From the records below, print exactly the lines starting at the one containing "Shipping & Return Policy (38, 2484)" and ending at the one containing "cute (17, 1336)", ends included, and nothing else.

======== PROVIDED DATA

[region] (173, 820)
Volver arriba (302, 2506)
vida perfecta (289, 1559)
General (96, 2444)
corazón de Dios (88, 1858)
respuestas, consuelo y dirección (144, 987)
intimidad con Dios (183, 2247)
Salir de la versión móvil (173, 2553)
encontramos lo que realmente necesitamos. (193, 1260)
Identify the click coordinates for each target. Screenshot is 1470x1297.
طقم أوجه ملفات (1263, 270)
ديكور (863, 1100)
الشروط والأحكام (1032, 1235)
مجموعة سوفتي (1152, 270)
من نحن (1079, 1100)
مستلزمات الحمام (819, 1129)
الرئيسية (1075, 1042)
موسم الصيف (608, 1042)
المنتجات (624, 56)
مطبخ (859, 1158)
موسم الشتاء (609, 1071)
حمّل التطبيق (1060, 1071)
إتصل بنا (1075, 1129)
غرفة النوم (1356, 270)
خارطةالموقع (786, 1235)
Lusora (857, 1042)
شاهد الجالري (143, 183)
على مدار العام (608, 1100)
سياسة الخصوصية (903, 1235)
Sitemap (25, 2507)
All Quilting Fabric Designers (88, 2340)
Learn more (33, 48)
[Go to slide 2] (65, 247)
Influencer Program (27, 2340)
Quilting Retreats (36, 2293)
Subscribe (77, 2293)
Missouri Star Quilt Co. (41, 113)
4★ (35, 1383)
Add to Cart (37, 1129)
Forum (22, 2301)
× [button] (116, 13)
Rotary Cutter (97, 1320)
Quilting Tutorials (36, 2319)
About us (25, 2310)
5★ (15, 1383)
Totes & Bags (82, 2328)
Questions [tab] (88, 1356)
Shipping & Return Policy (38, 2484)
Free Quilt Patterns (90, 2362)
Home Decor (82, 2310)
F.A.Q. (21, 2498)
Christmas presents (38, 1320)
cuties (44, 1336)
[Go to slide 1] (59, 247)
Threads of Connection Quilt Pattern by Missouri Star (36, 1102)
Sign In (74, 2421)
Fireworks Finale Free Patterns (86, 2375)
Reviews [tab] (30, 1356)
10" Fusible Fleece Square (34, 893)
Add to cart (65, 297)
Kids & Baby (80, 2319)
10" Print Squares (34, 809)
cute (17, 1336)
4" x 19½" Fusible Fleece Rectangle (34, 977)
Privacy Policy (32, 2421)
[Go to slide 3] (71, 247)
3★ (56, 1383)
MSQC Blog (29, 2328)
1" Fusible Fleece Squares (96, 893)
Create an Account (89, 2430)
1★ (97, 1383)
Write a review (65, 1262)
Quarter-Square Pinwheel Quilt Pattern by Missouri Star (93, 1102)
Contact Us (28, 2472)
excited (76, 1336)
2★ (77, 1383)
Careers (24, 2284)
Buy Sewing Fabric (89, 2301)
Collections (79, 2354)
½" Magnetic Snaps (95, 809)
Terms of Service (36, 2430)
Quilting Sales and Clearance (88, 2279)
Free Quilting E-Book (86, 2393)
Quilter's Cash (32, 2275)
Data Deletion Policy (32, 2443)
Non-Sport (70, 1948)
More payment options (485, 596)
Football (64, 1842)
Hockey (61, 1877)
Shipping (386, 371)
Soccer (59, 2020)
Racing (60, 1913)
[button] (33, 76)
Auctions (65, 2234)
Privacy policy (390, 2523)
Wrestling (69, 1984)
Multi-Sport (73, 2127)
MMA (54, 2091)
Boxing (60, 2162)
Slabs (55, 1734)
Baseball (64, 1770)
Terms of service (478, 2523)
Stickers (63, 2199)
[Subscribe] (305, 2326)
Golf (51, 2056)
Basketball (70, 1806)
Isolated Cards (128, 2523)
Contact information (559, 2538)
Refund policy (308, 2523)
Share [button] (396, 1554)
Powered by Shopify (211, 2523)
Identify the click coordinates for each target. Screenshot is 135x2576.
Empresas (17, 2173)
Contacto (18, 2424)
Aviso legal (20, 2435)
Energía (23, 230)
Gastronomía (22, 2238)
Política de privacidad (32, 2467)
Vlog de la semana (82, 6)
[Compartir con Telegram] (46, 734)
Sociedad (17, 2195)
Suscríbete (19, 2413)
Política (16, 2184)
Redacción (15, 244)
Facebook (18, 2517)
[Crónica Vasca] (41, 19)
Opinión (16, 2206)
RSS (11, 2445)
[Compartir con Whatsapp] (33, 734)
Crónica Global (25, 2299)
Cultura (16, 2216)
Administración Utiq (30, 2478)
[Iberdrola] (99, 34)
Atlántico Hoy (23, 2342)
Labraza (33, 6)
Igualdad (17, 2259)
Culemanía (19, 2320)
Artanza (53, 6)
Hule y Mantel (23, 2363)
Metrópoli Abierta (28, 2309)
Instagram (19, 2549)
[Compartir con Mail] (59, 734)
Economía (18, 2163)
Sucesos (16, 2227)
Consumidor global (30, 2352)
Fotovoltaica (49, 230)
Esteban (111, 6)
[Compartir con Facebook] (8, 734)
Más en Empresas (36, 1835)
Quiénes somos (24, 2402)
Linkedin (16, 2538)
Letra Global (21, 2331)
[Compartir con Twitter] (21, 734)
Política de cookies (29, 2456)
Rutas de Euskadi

================

§ **YOUR SOLUTION**:
Shipping & Return Policy (38, 2484)
Free Quilt Patterns (90, 2362)
Home Decor (82, 2310)
F.A.Q. (21, 2498)
Christmas presents (38, 1320)
cuties (44, 1336)
[Go to slide 1] (59, 247)
Threads of Connection Quilt Pattern by Missouri Star (36, 1102)
Sign In (74, 2421)
Fireworks Finale Free Patterns (86, 2375)
Reviews [tab] (30, 1356)
10" Fusible Fleece Square (34, 893)
Add to cart (65, 297)
Kids & Baby (80, 2319)
10" Print Squares (34, 809)
cute (17, 1336)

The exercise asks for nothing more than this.